Die Eltern verschenken Haus und Grundstück an ihre Tochter T und behalten sich ein lebenslanges Wohnrecht vor, das auch im Grundbuch eingetragen ist. Auf dieses Wohnrecht verzichten sie zugunsten der T später und zahlen Miete. Nach dem Tod des Vaters zieht die Mutter in ein Pflegeheim. Für die Kosten kommt zunächst der Sozialhilfeträger auf.

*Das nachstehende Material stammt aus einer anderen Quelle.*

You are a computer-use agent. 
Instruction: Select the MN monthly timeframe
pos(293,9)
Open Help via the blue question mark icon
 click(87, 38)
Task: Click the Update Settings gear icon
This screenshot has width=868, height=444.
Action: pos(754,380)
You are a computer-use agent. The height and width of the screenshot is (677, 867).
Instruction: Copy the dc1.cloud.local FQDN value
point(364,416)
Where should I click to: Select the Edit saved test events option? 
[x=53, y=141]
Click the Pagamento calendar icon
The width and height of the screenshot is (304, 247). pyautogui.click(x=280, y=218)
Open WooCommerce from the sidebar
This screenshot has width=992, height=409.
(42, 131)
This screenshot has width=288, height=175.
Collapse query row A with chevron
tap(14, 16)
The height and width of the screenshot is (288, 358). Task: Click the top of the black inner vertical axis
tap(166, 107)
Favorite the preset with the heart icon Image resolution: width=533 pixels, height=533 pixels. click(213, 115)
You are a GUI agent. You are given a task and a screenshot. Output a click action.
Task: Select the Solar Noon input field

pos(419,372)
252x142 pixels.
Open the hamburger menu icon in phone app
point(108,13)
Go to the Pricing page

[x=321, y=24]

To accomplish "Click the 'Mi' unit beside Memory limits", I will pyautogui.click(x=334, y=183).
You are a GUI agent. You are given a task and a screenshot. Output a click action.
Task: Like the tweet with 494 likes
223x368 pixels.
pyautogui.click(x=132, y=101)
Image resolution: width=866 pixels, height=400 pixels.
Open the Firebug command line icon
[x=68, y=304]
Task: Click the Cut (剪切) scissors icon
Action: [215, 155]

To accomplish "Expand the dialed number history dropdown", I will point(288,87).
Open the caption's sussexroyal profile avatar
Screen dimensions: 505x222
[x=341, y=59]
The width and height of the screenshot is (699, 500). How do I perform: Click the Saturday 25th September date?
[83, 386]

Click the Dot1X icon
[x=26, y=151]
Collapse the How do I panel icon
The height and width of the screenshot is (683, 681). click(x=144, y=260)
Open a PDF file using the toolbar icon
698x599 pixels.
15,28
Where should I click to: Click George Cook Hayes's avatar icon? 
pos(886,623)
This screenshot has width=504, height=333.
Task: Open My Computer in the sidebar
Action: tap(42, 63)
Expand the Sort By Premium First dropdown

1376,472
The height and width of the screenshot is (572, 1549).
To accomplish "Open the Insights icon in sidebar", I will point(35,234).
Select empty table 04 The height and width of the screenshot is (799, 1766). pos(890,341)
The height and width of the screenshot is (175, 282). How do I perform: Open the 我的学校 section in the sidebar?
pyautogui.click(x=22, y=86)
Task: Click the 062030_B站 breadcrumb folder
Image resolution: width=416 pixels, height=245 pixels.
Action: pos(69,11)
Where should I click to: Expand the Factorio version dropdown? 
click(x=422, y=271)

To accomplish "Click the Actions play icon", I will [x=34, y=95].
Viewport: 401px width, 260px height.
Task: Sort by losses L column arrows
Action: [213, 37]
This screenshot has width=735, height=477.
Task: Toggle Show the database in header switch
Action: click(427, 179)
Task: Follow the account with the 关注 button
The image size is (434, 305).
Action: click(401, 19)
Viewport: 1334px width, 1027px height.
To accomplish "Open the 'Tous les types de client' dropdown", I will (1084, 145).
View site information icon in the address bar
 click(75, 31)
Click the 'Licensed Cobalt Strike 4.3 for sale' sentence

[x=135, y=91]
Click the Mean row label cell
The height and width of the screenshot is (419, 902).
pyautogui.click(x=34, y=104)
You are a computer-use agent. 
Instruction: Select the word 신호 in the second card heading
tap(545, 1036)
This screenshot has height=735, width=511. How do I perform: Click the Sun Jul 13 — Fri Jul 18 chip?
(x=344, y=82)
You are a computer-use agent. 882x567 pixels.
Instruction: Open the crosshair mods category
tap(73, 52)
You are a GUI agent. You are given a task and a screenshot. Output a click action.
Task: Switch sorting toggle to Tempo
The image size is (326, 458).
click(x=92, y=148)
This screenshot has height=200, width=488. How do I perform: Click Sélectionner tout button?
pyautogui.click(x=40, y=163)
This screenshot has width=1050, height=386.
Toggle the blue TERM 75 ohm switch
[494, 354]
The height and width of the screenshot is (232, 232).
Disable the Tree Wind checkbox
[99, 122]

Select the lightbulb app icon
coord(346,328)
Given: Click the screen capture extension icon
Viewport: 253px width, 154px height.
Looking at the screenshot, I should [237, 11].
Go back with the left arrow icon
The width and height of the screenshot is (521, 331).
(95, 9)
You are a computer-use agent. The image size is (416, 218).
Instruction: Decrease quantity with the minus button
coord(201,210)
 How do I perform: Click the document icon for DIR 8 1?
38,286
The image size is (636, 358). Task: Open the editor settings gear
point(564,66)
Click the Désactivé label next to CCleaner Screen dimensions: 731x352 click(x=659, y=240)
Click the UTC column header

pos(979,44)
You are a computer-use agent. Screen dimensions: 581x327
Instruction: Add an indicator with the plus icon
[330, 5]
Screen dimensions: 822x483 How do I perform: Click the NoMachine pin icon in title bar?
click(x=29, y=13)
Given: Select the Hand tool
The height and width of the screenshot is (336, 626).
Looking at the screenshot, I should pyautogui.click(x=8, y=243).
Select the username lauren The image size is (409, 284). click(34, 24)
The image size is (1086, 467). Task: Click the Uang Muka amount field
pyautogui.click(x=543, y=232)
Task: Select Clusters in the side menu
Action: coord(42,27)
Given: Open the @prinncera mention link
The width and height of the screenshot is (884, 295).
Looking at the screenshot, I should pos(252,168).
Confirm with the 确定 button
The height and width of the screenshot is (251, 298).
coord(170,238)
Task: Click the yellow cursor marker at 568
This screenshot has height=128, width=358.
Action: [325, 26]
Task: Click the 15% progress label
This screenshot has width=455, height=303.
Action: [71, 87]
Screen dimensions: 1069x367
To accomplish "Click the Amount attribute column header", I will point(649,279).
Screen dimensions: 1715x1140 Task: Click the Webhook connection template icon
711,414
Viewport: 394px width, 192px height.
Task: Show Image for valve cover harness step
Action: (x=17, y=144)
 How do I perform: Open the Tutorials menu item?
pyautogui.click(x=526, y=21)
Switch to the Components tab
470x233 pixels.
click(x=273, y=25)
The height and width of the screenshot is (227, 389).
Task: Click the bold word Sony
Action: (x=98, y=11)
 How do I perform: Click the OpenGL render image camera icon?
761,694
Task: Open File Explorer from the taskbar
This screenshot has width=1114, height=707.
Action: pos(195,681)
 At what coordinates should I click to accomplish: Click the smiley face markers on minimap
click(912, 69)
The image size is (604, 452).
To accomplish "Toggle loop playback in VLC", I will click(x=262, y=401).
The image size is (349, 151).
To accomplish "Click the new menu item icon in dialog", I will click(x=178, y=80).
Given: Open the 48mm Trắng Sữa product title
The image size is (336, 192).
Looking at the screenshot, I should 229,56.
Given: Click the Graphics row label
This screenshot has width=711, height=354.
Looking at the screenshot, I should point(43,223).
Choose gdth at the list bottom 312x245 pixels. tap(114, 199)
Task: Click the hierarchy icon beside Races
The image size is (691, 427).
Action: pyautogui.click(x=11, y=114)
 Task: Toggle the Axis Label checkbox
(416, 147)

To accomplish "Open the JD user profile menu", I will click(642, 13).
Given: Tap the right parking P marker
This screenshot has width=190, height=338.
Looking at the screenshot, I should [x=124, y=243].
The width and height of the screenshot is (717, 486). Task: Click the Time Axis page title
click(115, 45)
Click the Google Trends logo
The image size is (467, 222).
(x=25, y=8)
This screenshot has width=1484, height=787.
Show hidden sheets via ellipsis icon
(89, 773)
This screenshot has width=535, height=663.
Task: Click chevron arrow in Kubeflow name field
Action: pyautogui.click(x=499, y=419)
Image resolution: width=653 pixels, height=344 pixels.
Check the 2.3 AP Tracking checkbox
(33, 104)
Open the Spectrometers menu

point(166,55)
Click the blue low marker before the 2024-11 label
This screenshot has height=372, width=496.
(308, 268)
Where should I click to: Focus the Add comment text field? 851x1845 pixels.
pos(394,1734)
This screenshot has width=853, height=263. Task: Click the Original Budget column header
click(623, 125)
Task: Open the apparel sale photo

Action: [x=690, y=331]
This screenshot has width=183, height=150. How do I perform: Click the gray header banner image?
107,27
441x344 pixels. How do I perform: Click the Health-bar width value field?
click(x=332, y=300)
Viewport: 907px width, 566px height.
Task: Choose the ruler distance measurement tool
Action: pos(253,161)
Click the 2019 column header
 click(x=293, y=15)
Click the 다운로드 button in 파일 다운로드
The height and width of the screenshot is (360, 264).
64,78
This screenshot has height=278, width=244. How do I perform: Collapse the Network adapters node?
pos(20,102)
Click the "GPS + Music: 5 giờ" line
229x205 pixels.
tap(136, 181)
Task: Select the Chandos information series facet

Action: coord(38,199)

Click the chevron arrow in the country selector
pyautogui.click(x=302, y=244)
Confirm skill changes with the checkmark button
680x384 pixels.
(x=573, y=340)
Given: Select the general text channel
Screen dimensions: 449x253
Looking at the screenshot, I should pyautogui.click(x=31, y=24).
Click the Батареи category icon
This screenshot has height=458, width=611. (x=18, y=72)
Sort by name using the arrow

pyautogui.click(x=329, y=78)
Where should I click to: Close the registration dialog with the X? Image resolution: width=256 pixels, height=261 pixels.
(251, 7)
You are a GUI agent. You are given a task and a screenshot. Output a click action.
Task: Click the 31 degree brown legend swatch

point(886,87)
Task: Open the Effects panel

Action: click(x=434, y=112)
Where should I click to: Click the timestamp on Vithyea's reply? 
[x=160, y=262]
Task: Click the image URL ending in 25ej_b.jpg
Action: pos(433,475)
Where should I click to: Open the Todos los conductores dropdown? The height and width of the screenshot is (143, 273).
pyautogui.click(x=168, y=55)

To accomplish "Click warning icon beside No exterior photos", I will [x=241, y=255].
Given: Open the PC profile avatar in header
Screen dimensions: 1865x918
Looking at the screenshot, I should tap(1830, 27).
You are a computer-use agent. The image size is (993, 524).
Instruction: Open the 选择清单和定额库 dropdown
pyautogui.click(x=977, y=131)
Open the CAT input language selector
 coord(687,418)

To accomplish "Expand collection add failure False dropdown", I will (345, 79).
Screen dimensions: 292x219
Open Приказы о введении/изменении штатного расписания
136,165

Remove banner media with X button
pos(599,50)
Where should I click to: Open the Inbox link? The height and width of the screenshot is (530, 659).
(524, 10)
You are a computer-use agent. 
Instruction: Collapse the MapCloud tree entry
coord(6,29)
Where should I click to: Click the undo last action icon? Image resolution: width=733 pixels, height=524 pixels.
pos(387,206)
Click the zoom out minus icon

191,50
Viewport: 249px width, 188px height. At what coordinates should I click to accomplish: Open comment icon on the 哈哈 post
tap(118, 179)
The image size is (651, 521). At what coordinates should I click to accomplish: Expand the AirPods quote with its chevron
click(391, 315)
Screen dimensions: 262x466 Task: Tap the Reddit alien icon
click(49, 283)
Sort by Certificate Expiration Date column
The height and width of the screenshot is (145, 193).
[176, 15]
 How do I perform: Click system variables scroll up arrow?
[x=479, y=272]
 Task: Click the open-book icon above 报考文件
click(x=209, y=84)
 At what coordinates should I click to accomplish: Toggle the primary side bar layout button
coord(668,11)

Als die Mutter stirbt, macht der Sozialhilfeträger gegen T die entstandenen Kosten von mehr als 23.000 € geltend. Der Bundesgerichtshof (BGH) hebt das Berufungsurteil auf und verweist zur Berechnung der endgültigen Regressforderung des Landkreises gegen T an die Berufungsinstanz zurück (Urteil vom 17.4.2018 - X ZR 65/17).

Die Entscheidungsgründe

Was das geschenkte Haus ansich angehe, so sei die Rückforderungsfrist von zehn Jahren seit der Schenkung beim Tod der Mutter abgelaufen, nicht aber die Rückforderungsfrist im Hinblick auf das gelöschte Wohnrecht. Der Verzicht darauf habe der Tochter eine Grundstücksbelastung genommen und sie in die Lage versetzt, fortan Miete von ihren Eltern zu erhalten. Schon dies sei als Schenkung zu bewerten. Auch der Wert des jetzt unbelasteten Grundstücks sei dadurch gestiegen. Die erwirtschafteten Mietüberschüsse in Höhe von insgesamt 5700 € müsse sich die Tochter zudem als Einkommenserhöhung anrechnen lassen. In der Sache verwies der BGH an die Berufungsinstanz zurück, die nun mit diesen neuen Leitlinien den Regressanspruch des Landkreises zu berechnen hat.